On Friday, gold collapsed to its lowest level since 2011, pressured lower by expectations that Cyprus may be forced into selling a portion of its gold holdings.
Although Cyprus received emergency bailout funds in recent weeks, the government is expected to take additional losses from bad loans that it made to commercial banks. The island nation is expected to sell more than $500 million worth of its gold holdings to help pay for the losses, which spawned a sell-off in the global gold market.
Record highs in U.S. stock markets and expectations for decreased stimulus from the Federal Reserve in coming months also served to deflate gold bulls' expectations. During Friday's sell-off, investors fled gold to put their money into bonds and cash. By Friday, gold had dropped as low as $1,480 per ounce, down more than
$95 (-6 percent) during the week.
Gold investors have been particularly disappointed in recent months as "bullish" factors such as increased talk of bailouts in Europe and geopolitical concerns regarding Syria and North Korea did not cause gold to rise.
Gasoline futures continued their decline this week, dropping to a three-month low.
Prices fell as reports from the Department of Energy showed rising supplies and falling demand. Domestic gasoline inventories rose this week, as did crude oil supplies, which are currently at the highest level since 1990.
The U.S. is awash in crude oil primarily due sharp increases in domestic crude production, especially from states like North Dakota. At the same time, the DOE is indicating decreased U.S. gasoline demand, showing a 2.4-percent drop over the past four weeks. These bearish factors combined to drop gasoline futures by another nine cents per gallon this week, falling 3.1 percent.

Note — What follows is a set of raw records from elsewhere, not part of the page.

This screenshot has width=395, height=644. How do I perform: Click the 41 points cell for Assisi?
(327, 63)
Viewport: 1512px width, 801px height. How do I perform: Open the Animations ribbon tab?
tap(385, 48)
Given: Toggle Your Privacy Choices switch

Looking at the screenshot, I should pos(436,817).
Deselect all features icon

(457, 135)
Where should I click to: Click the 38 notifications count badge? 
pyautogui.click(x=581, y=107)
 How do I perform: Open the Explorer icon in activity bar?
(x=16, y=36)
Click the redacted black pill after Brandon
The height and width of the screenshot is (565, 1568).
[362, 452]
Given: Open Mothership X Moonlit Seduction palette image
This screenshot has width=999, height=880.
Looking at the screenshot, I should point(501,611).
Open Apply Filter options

Conversely, gasoline's more buoyant cousin, natural gas, has been climbing in recent weeks, reaching $4.20 on Friday, the highest price since 2011. Although U.S. stockpiles are still high by historical measure, they have been slowly dropping as cold spring weather has kept demand for the heating fuel high. Since mid-February, prices have risen a staggering 96 cents, a gain of 29.4 percent in less than two months.